CODEWITHSUNDEEP
prolog
Sam Daly
Sam Daly

Reputation: 51

List processing calculation in Prolog to find a destination friends will visit

I'm trying to write a predicate that calculates which destination a group of friends will visit. The friends list their countries of preferences like this 

choice(marie, [peru,greece,vietnam]). 
choice(jean, [greece,peru,vietnam]). 
choice(sasha, [vietnam,peru,greece]). 
choice(helena,[peru,vietnam,greece]). 
choice(emma, [greece,peru,vietnam]).

I want to write a predicate called where that takes 2 arguments to perform the calculation. The formula I have in mind is that the first country is worth 3 points, the second one is worth 2 points, and the last one is worth 1 point.

Here's an example of what I'm trying to achieve.

?- where([marie,jean,sasha,helena,emma],Country). 
peru .

So far I have this

where([], X).
where([H|T], N) :- choice(H, [A|B]), where(T,N).

It lets me iterate through all the different friends and shows their choices but I can't iterate through the list of choices and assign points to the destinations.

How should I go about iterating through the list of choices for each friend and assigning points to calculate the best destination?

Upvotes: 0

Views: 228

Answers (2)

Guy Coder
Guy Coder

Reputation: 24996

While this will solve your problem, I know it uses many predicates that you have not seen. So think of this an opportunity to excel and learn a lot.

Even if you don't understand it all, there is enough detail and intermediate results in the test that you should be able to navigate your way to a proper solution you create.

Also this is by no means efficient, it was just a quick proof of concept I did to see how this could be done.

choice(marie, [peru,greece,vietnam]).
choice(jean, [greece,peru,vietnam]).
choice(sasha, [vietnam,peru,greece]).
choice(helena,[peru,vietnam,greece]).
choice(emma, [greece,peru,vietnam]).

destinations(Destinations) :-
    findall(D1,choice(_,D1),D2),
    flatten(D2,D3),
    list_to_set(D3,Destinations).

init_weights(Destinations,Weights) :-
    empty_assoc(Assoc),
    init_weights(Destinations,Assoc,Weights).

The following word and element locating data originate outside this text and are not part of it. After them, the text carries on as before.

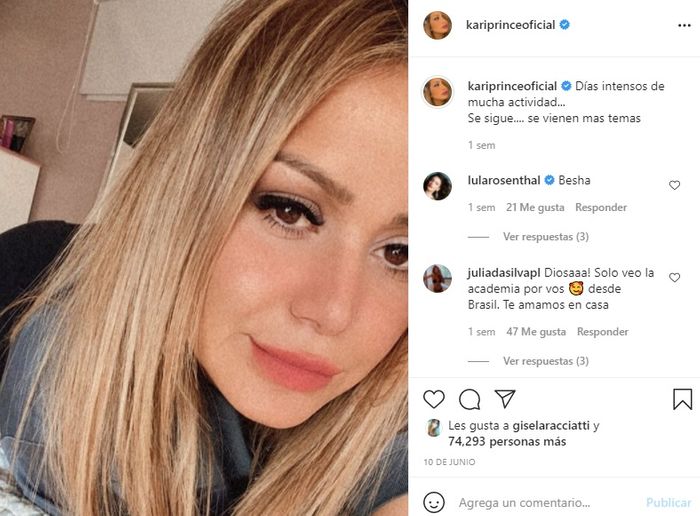Viewport: 700px width, 516px height.
Task: Like juliadasilvapl's comment heart
Action: click(674, 277)
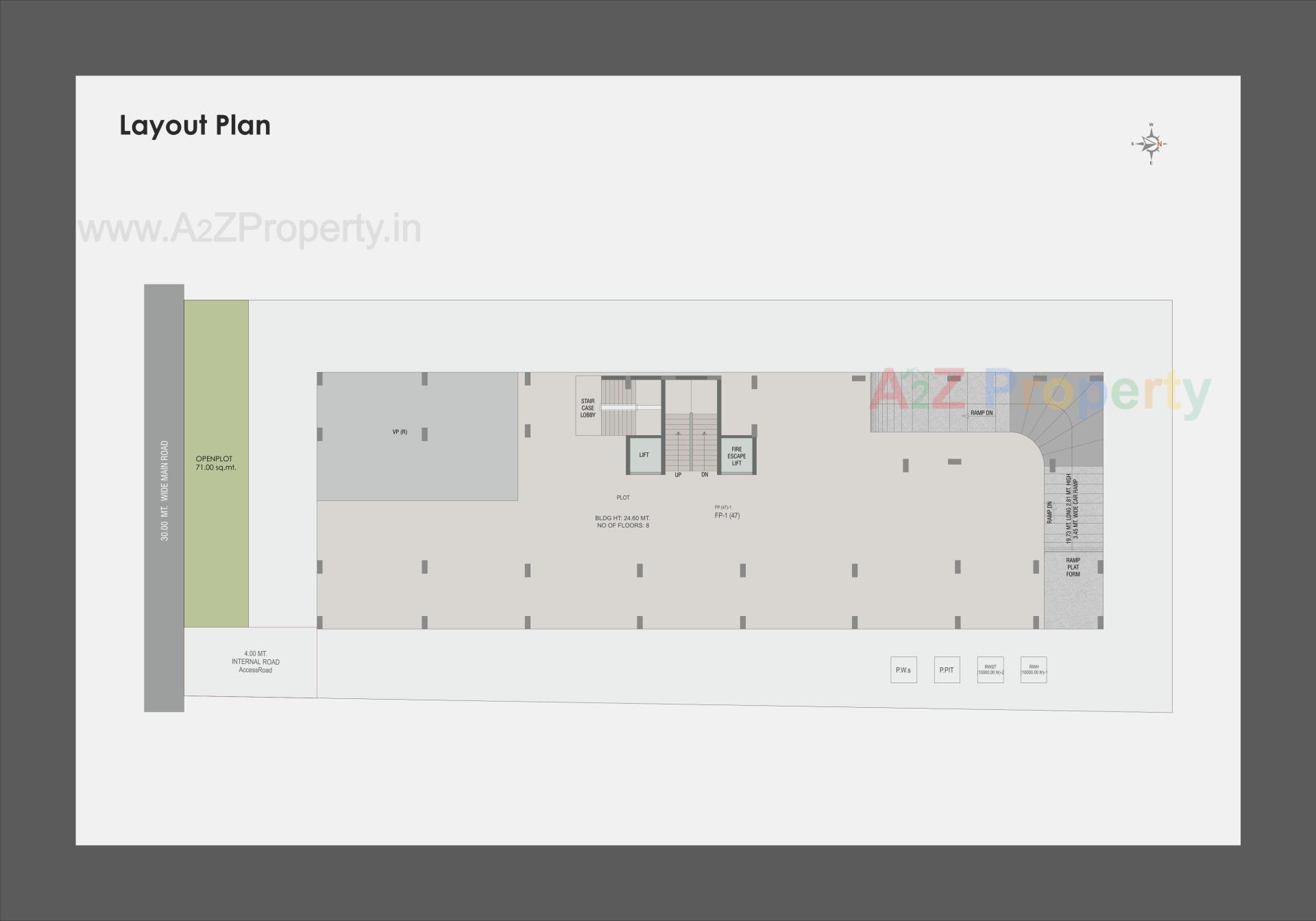Click the P.PIT legend box
1316x921 pixels.
pos(947,670)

init_weights([],Weights,Weights).
init_weights([H|T],Assoc0,Weights) :-
    put_assoc(H,Assoc0,0,Assoc1),
    init_weights(T,Assoc1,Weights).

update_weights([C1,C2,C3],Weights0,Weights) :-
    del_assoc(C1,Weights0,Value0,Weights1),
    Value1 is Value0 + 3,
    put_assoc(C1,Weights1,Value1,Weights2),
    del_assoc(C2,Weights2,Value2,Weights3),
    Value3 is Value2 + 2,
    put_assoc(C2,Weights3,Value3,Weights4),
    del_assoc(C3,Weights4,Value4,Weights5),
    Value5 is Value4 + 1,
    put_assoc(C3,Weights5,Value5,Weights).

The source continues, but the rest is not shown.